Upon detailed annotation of the two MDR regions, we observed that both regions belong to ICE structures. Previous studies have indicated that ICEs constitute a type of mobile genetic elements (MGEs) primarily residing in the bacterial chromosome, with the ability to carry resistance genes [40]. Furthermore, ICEs can be transferred between cells through conjugation, a self-encoded function. Therefore, we propose that the composite integron containing blaNDM−1 gene may have been integrated into the ICE (MDR region 2) transposon through IS sequences, subsequently transposing into the chromosome. This mode of transfer was previously observed in Proteus mirabilis isolated from livestock and food sources, where the chromosome-encoded blaNDM−1 gene was reported [2, 27, 29]. However, to our knowledge, this phenomenon is not common in CR-PMI strain isolated from human specimens. Additionally, similar occurrences have been documented in recent years in other strains, as seen in carbapenem-resistant Klebsiella pneumoniae, Escherichia coli, Acinetobacter baumannii and other bacteria, where chromosome-encoded carbapenem resistance genes such as blaKPC−2,blaVIM−4 and blaOXA−48-like have been identified [12, 13, 31, 41, 42].

The emergence of such strains highlights the increasing complexity of resistance mechanisms, emphasizing the need to not only focus on resistance genes themselves and their presence on plasmids but also investigate the mechanisms by which chromosome-encoded resistance genes are formed.

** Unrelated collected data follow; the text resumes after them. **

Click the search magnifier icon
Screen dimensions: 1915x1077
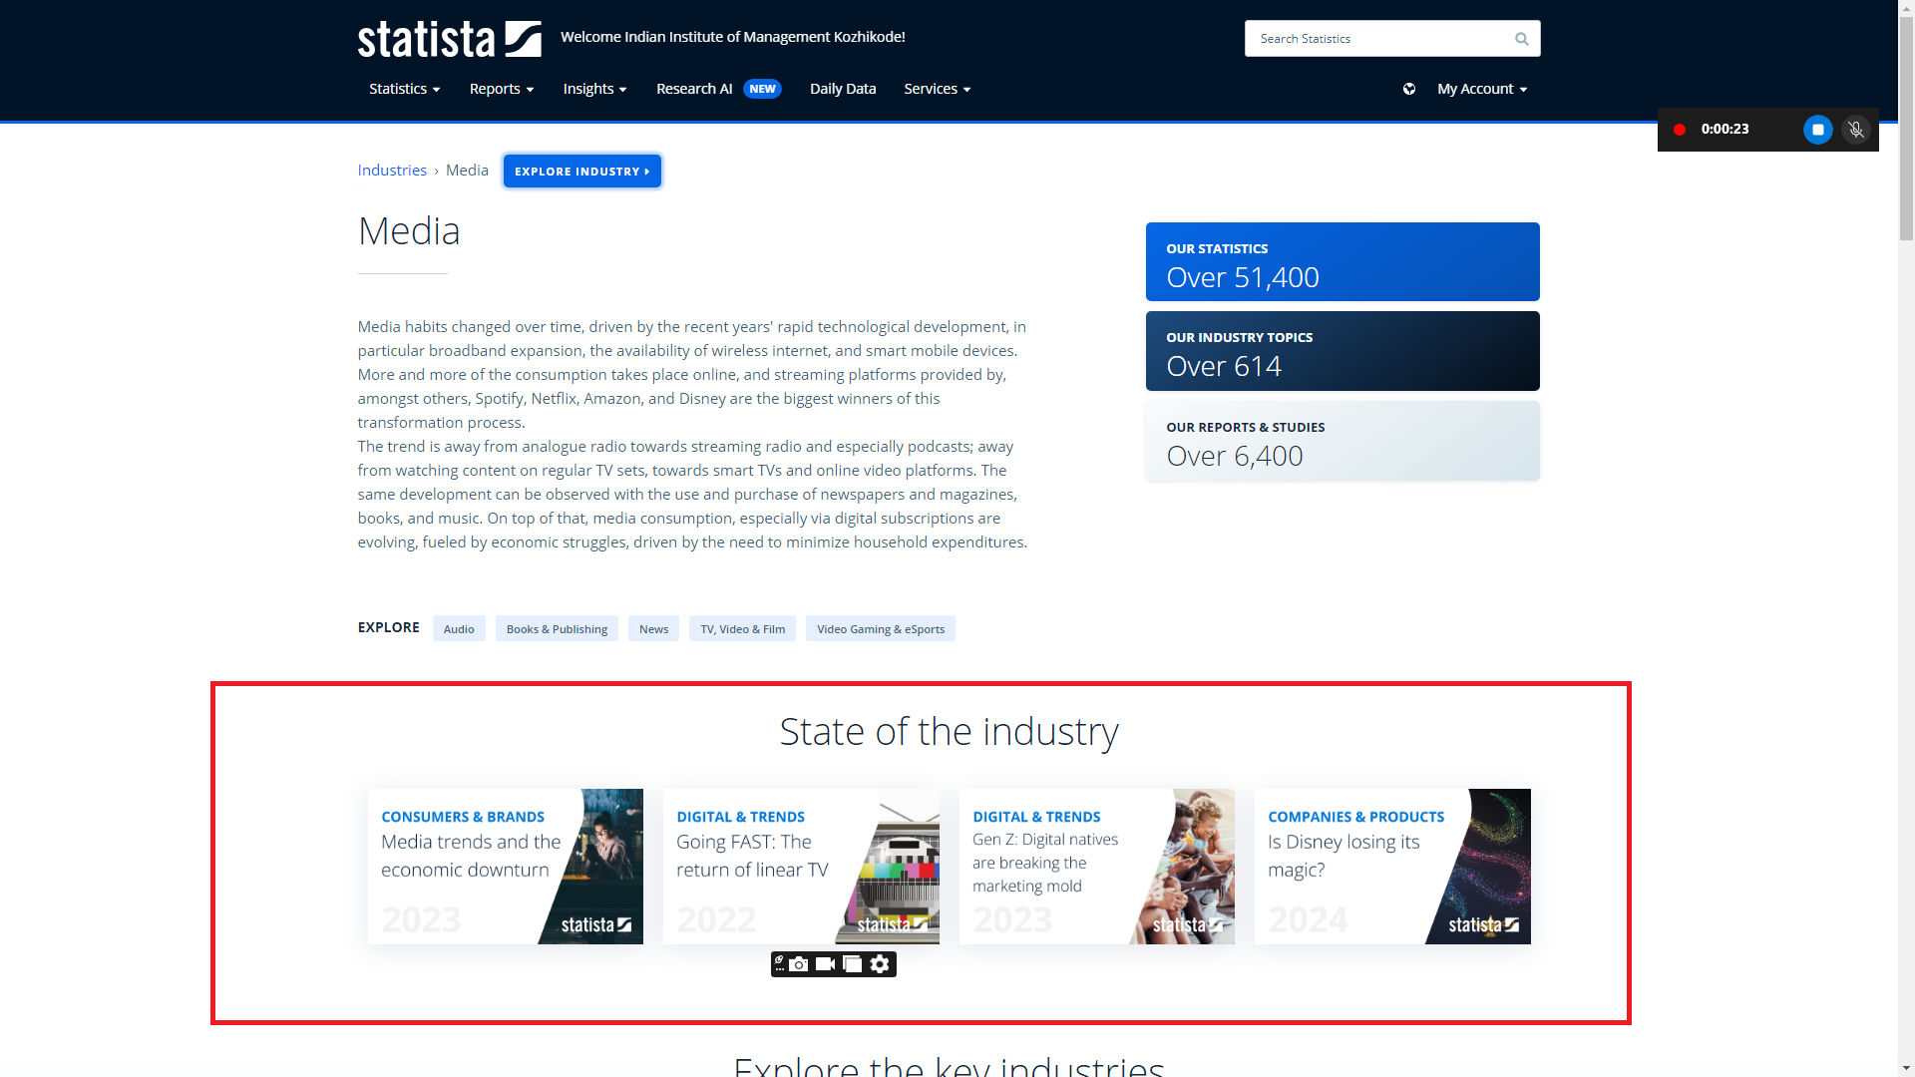point(1521,39)
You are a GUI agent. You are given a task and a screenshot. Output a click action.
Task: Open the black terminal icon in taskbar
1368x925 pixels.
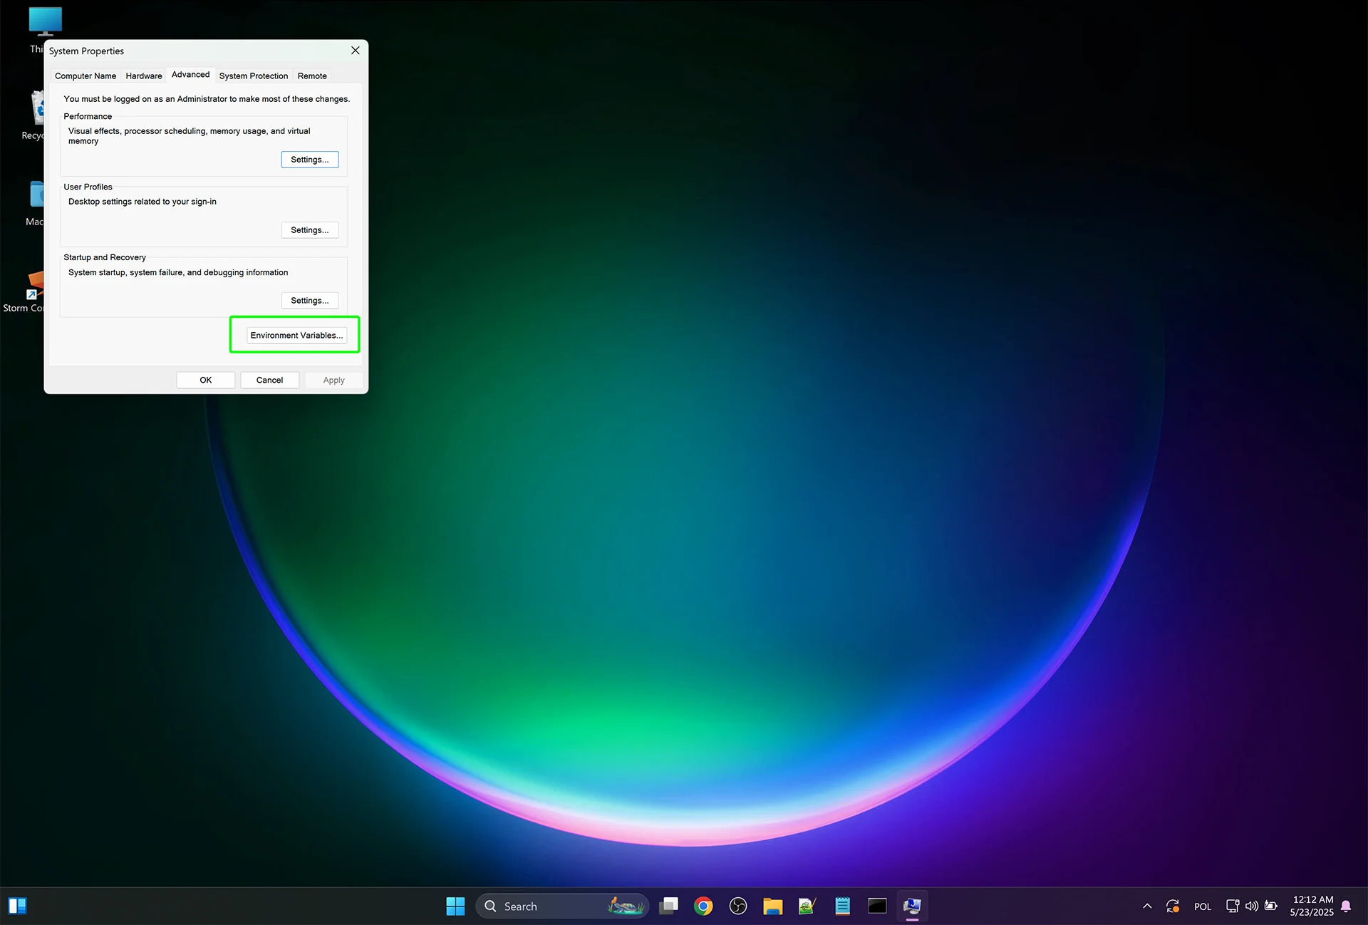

This is particularly crucial in the case of Proteus mirabilis, where multiple genetic elements collaboratively contribute to the spread of resistance mechanisms.

Conclusion

This study found that a CR-PMI strain exhibits a unique mechanism for acquiring antimicrobial resistance genes, such as blaNDM−1, located on the chromosome instead of plasmids. Multidrug-resistant regions on the chromosome serve as mobile genetic elements carrying resistance genes belonging to ICE structures. The presence of Class I integrons and IS sequences within these regions is significant for the transfer of resistance genes. According to the results, there is increasing complexity in the mechanisms of horizontal transmission of resistance, necessitating a comprehensive understanding and implementation of targeted control measures in both hospital and community settings.